Frédéric-William Dubois, originaire du Locle, construit ce régulateur entre 1843 et 1846 au Château des Monts (demeure de son aïeul, aujourd’hui Musée d’horlogerie du Locle).
Apparus à la fin du 17e siècle, les régulateurs sont des horloges servant de référence pour contrôler l’exactitude de la marche des montres. Leur marche, la plus régulière possible, est elle-même contrôlée, à l’époque, par l’observation du mouvement des astres. Aux 18e et 19e siècles, ces régulateurs participent activement à la quête de la mesure exacte du temps (chronométrie). Cette quête sera encouragée par des concours organisés par des Observatoires et des Sociétés d’émulations. Plusieurs de ces concours auront lieu à Londres et Paris, considérées comme capitales de la chronométrie, mais aussi dans le canton de Neuchâtel – Le Locle hébergeant aux 18e et 19e siècles plusieurs chronométriers formés dans les capitales française et anglaise. L’Exposition universelle de Londres de 1851 constituera une autre occasion de mettre en compétition des chronométriers à l’échelle internationale. Frédéric-William Dubois y présentera son régulateur et obtiendra un prix en lien avec l’échappement qu’il y avait développé.
La taille de ce régulateur est celle d’une horloge de parquet. Son cadran indique les heures, minutes et secondes. Contrairement aux horloges à vocation ornementale, destinées à meubler les pièces au même titre que le reste du mobilier, son cabinet en plâne ciré est d’une grande sobriété. Que ce soit de face ou sur les côtés, il disparaît presqu’entièrement au profit du mécanisme, symbole et moteur de la précision du régulateur. A l’intérieur du régulateur, le mécanisme comporte une variante de l’échappement à détente, que les chronométriers tels que Frédéric-William Dubois affectionnaient tout particulièrement. Il s’agit d’un échappement libre « à coup perdu », appelé en son temps « échappement à cheville à repos indépendant », qui fournit au pendule une seule impulsion par oscillation.

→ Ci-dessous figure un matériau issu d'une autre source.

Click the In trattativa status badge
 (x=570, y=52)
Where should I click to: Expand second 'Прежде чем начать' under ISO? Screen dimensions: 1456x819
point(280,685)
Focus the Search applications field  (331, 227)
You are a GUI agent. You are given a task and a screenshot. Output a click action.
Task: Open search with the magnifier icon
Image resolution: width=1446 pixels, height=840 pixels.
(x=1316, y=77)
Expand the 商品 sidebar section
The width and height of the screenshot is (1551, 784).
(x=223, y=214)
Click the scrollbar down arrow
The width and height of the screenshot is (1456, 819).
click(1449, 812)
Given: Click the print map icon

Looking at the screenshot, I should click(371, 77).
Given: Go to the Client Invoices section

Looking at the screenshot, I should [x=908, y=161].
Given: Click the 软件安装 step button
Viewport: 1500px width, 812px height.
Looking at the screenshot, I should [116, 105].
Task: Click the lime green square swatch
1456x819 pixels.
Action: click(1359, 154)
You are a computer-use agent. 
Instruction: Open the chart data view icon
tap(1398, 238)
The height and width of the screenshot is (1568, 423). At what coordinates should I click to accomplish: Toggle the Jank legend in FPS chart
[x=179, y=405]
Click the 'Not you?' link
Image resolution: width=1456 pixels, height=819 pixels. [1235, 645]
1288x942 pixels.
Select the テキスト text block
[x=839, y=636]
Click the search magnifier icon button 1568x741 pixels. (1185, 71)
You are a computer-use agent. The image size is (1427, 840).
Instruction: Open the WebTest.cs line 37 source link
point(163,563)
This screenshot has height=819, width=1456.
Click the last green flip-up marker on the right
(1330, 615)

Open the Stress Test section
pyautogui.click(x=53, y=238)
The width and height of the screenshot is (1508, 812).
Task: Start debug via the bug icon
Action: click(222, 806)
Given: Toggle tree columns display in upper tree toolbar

C’est par ailleurs à ce type d’échappement qu’il faut attribuer le fait que l’aiguille des secondes se déplace de deux secondes en deux secondes dans le cas de ce régulateur. Son mécanisme est également équipé d’un pendule compensateur à gril battant la seconde, composé de deux tringles de laiton et de trois tringles d’acier. Les tringles de laiton se dilatant à mesure que les tringles d’acier se contractent (et vis-versa) sous l’effet des changements de température, elles seront longtemps utilisées par les chronométriers pour assurer une longueur constante du pendule et donc une régularité de ses oscillations.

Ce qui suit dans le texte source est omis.